Additionally, it’s important to remember the adage that nothing ever stays the same. Today, you should never assume that what you are currently doing professionally is going to be what you will be doing in 10 years. You should also never expect that the money you are earning now will be the same in the future.
The world is continually changing and evolving, as are our needs, wants, and goals. You could lose your job tomorrow, suffer a family loss, or need to step back from work to take care of a sick loved one. You could even be fired. Taking a few hours once or twice a year to check back in with your finances will help you be more secure in the face of these uncertainties. It will also help you adapt to any outside influences that can and do change your income at any time. Without regular check-ins, all of your planning will go to waste.Remember: Money Is NOT Good or Bad—It’s a Tool
One thing to remember is that money is a tool. It’s not good or evil, but it’s merely a tool we all use to get what we want and need when we want and need it.
Many people’s relationship with money is fraught. The idea of budgeting often conjures up images of what you can’t have and carries a negative connotation of restriction, limits, and saying no. While those are elements of this exercise, they aren’t the entire nature of it. Money is used to empower you to do the things you want, when you want, and do them within the means that you have. Changing the way you think about money is key to building a secure financial future, and it’s the talk of top personal finance experts like Suze Orman and Jen Sincero. Both offer great suggestions for how to get out of debt and how to change your mindset from scarcity to abundance.

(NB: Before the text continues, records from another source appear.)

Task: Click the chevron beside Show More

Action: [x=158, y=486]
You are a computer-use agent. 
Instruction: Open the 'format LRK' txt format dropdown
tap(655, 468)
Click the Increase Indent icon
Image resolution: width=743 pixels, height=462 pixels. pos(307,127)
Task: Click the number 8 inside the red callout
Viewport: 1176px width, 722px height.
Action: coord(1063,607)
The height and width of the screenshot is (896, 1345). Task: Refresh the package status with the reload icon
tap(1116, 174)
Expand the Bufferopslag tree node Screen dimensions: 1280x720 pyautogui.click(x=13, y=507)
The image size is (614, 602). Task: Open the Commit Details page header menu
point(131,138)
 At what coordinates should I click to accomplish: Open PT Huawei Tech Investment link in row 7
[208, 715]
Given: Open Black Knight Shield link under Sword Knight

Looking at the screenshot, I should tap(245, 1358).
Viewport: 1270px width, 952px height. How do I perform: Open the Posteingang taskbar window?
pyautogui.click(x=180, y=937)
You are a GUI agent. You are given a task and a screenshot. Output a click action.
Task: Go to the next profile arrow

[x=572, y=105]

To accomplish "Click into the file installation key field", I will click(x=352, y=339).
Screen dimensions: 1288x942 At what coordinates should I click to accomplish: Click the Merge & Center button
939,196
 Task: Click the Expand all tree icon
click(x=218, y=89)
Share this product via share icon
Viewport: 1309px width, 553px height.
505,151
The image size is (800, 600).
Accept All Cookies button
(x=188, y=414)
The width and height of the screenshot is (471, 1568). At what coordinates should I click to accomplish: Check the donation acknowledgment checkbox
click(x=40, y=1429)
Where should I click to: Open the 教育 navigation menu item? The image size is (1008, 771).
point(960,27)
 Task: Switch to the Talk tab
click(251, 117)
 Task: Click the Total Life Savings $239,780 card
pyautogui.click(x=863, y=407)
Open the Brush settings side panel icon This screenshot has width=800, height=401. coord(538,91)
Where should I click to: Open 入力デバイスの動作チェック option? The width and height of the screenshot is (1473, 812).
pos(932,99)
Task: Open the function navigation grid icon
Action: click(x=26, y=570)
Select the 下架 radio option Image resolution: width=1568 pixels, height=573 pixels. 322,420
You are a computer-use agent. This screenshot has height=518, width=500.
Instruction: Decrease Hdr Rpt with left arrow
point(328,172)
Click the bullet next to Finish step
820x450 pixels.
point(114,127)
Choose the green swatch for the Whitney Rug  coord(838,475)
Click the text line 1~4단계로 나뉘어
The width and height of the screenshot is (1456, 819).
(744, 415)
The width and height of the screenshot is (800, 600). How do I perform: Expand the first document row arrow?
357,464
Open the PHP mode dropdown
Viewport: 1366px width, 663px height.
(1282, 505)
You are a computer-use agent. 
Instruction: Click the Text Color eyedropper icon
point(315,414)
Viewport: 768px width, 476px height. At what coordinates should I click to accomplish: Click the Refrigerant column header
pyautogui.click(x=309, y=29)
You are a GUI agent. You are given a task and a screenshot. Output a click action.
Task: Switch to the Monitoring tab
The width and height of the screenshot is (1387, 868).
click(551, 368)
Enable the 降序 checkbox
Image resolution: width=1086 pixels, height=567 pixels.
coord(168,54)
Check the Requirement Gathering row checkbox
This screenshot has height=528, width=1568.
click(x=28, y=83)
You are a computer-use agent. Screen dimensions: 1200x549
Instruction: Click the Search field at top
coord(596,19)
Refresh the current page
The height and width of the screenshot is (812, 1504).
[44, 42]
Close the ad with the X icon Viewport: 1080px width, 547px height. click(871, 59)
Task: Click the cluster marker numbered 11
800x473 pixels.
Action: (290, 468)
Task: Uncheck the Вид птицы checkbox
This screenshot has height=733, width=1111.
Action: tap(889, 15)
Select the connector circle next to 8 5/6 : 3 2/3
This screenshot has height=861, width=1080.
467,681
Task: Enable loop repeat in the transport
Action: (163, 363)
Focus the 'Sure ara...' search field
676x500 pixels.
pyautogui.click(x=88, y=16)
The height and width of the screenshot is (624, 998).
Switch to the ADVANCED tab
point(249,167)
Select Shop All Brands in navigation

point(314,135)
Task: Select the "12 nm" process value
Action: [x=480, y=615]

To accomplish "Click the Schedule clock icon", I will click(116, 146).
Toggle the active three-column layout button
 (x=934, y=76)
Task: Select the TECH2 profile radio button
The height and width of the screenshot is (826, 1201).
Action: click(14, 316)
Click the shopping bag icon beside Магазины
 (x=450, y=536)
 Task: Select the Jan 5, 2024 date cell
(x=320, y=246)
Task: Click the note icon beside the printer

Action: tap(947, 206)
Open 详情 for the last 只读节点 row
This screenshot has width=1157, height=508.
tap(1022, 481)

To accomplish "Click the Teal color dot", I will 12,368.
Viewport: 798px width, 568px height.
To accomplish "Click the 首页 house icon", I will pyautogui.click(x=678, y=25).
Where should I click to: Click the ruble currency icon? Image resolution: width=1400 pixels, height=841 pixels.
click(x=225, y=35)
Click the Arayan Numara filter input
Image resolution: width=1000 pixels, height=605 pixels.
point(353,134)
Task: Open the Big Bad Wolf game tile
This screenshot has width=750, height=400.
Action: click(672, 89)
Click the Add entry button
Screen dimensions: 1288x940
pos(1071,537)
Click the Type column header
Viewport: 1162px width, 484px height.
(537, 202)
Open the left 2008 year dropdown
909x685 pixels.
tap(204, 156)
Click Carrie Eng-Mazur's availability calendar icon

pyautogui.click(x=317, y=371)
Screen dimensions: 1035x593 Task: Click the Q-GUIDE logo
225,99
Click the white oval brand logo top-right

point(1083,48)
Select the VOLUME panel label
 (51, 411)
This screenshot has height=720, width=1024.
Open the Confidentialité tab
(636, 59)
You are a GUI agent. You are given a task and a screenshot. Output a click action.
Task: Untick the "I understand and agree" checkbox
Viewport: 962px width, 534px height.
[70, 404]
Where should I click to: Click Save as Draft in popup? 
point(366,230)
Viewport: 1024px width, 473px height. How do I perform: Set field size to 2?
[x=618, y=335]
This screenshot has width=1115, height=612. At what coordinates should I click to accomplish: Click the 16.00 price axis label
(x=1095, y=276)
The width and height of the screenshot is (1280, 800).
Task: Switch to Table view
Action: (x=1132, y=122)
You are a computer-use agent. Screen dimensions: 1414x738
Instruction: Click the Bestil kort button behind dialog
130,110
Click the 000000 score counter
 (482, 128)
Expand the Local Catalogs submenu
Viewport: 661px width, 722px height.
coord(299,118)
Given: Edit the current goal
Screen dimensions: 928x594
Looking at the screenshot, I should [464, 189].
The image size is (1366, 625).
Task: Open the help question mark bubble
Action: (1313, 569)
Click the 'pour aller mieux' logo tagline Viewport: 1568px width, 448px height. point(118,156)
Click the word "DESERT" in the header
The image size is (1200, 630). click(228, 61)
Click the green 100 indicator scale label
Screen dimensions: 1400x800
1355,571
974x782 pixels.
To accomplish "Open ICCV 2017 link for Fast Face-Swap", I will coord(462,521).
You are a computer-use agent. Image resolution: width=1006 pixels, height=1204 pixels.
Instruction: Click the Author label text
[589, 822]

While we may tend to assign money an emotional value and feel positive, negative, frustrated, or angry about it, money is, at its core, just an object we use to move closer to our goals. Reframing thoughts about money takes time and work, but if you can come to see it as a neutral instrument to help you get closer to your goals, you will likely improve your relationship with it and change the way it flows to you. You can also significantly impact how you prepare for both your future and that of your family.